1
votes

I'm following the pubsub.py example code for AWS IoT using MQTT here. In particular I'm connecting to MQTT using the awsiotsdk.

That example works ok, but it connects to MQTT as a generic client, not as a specific device.

I would like to connect to MQTT to publish and subscribe as a specific device. In particular I want to be able to query for connected devices and see this device show up.

In the demo code I see that --client-id is included. By default it uses a UUID to generate a unique client ID for the demo. I've tried setting the client-id to the thing ARN arn:aws:iot:us-west-2:123456789012:thing/test

What I want/expect to see is the following search show the connected thing. The query comes back empty while the pubsub demo is running. The fact that it's empty tells me that the pubsub example is connecting as an MQTT client, not as a device. How do I connect as a device?

aws iot search-index --query-string connectivity.connected:true
{
    "things": []
}

Note that I have enabled thingConnectivityIndexingMode=STATUS via the AWS CLI.


Additional detail from comments:

From the docs:

When the message broker receives a message published by a device or client, it republishes that message

It appears that I'm always connecting to MQTT (over WSS) as a "client". I don't see how to connect as a "device". The docs are maddeningly unspecific about this point. The pubsub.py example seems to connect as a generic "client", not as a particular "device".

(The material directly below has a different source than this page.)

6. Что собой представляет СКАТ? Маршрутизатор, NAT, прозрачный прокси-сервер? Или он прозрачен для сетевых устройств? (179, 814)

I can and have registered the device via the AWS console or boto3 already.

1
Register your thing and follow the doc docs.aws.amazon.com/iot/latest/developerguide/… . Get started at mqttlab.iotsim.io/awsGambit Support
I've added detail to the question quoting specific details from that page. I've read it over a few times, it doesn't disambiguate between connecting as a "client" vs. a registered "device". The pubsub.py example in the SDK seems to only connect as a "client". I'm left with the same question. How do I connect to MQTT (over WSS) as a "device" not just a generic "client"?David Parks

1 Answers

1
votes

The clientId must equal the Thing name of a Thing registered in the Registry.

The connectivity status data is indexed only for connections where the client ID has a matching thing name.